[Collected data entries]
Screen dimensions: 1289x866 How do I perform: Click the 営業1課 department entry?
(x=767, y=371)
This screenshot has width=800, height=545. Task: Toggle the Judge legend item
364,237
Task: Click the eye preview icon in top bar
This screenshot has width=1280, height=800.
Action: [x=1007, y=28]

==

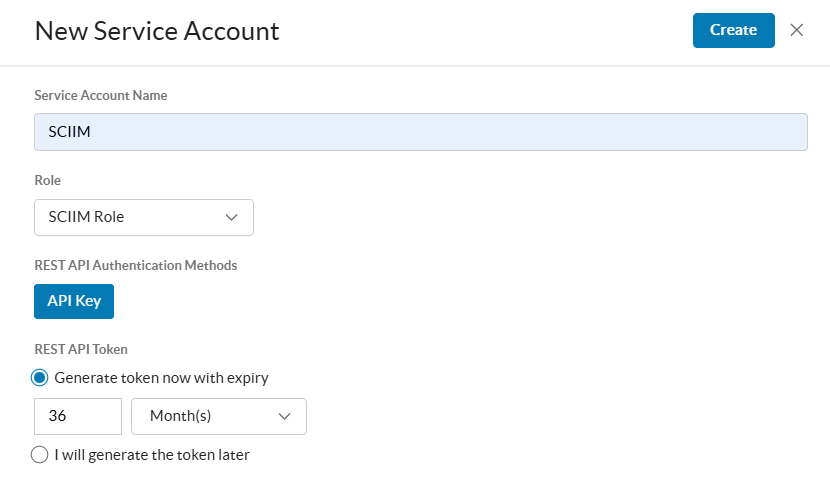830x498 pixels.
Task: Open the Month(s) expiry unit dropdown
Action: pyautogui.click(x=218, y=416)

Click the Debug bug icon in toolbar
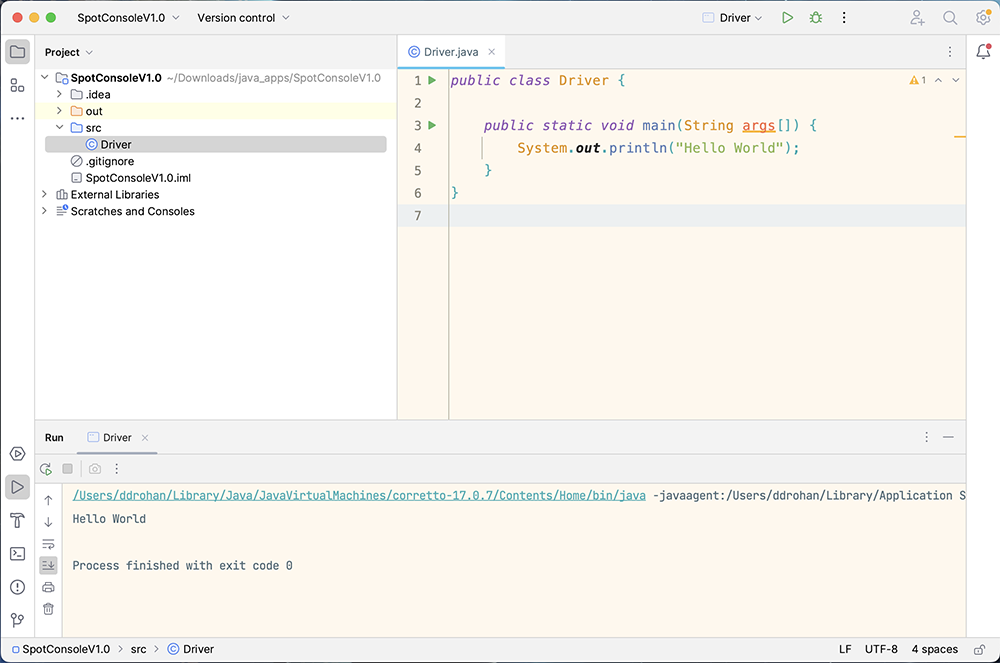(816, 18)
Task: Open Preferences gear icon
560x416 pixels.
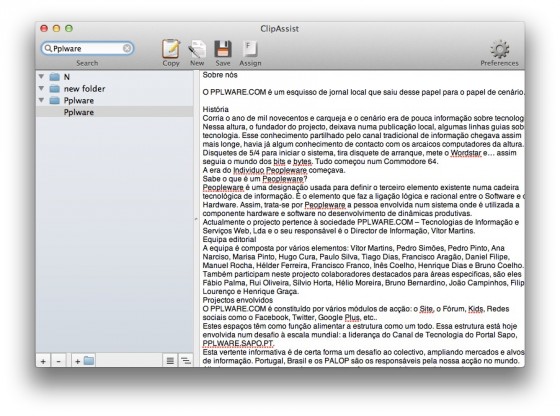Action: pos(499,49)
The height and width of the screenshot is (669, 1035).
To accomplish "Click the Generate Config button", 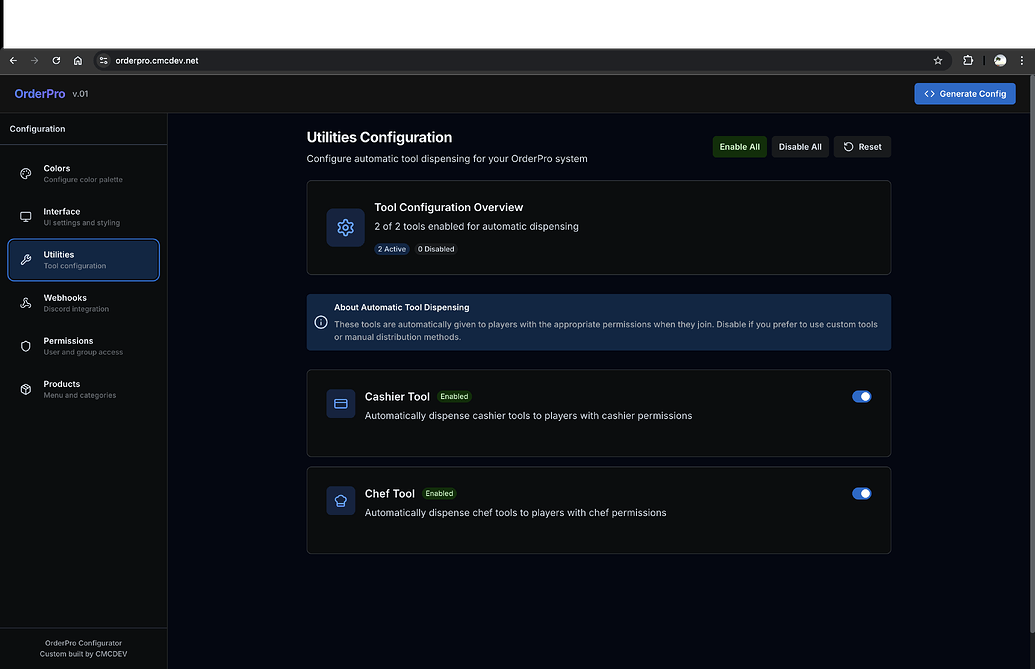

--

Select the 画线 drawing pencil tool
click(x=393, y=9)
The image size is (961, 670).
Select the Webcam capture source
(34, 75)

Work instructions
No picture is to be printed. Output exactly the lines above from the line containing "The height and" through the line containing "the Generate Config".

Output of the exercise
The height and width of the screenshot is (669, 1035).
To accomplish "Click the Generate Config button", 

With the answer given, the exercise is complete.